Leave out the pictures and retype exactly the lines from the one with "Click the notifications bell icon" through the end of the records.

Stored data
Content starts

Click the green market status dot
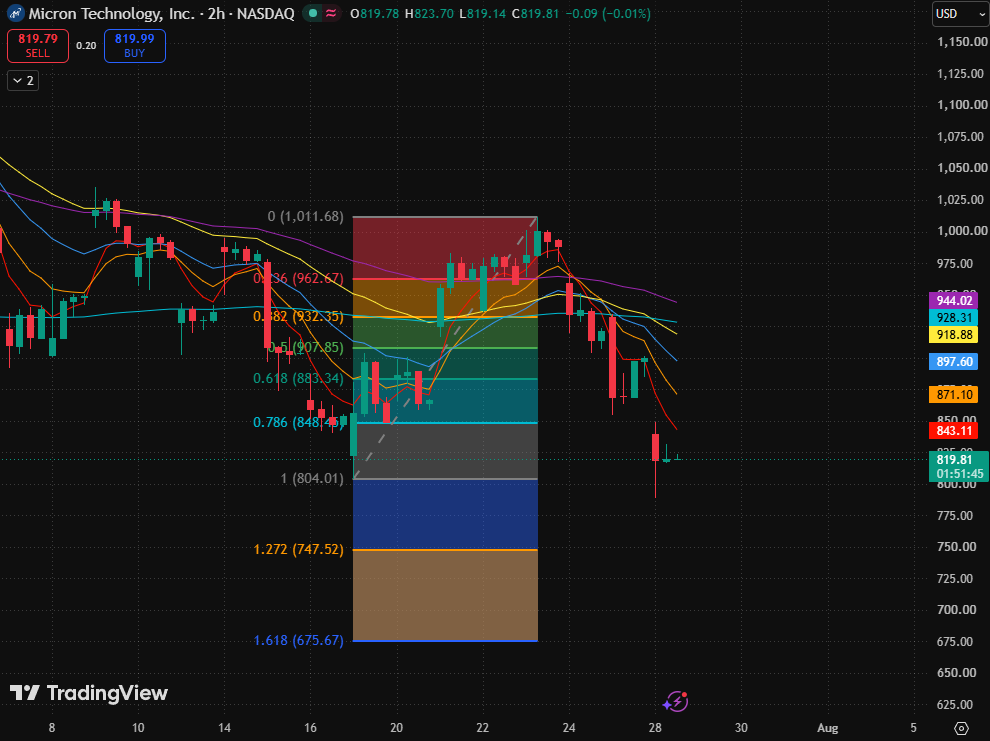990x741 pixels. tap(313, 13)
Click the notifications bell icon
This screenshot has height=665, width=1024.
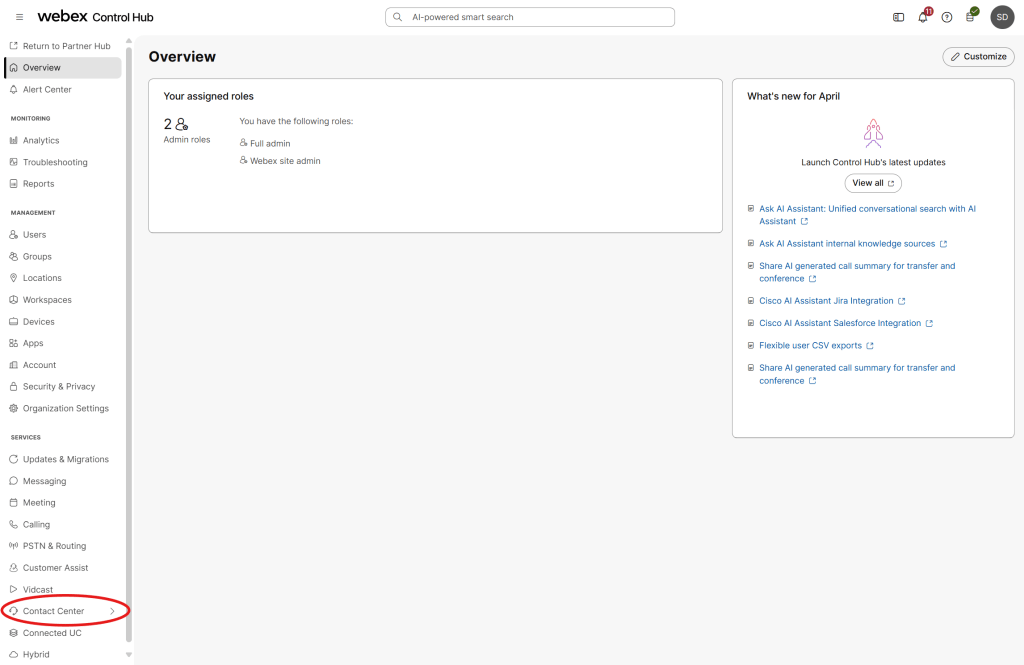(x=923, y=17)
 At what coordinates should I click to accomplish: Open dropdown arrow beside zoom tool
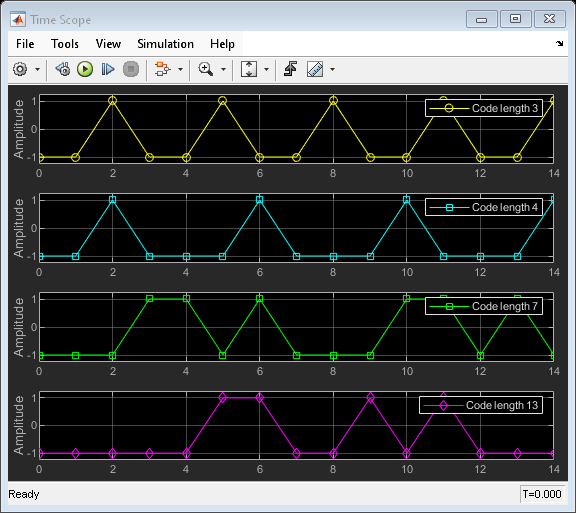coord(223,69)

Content ends

## Reply to the task:
Click the notifications bell icon
This screenshot has height=665, width=1024.
(x=923, y=17)
 At what coordinates should I click to accomplish: Open dropdown arrow beside zoom tool
coord(223,69)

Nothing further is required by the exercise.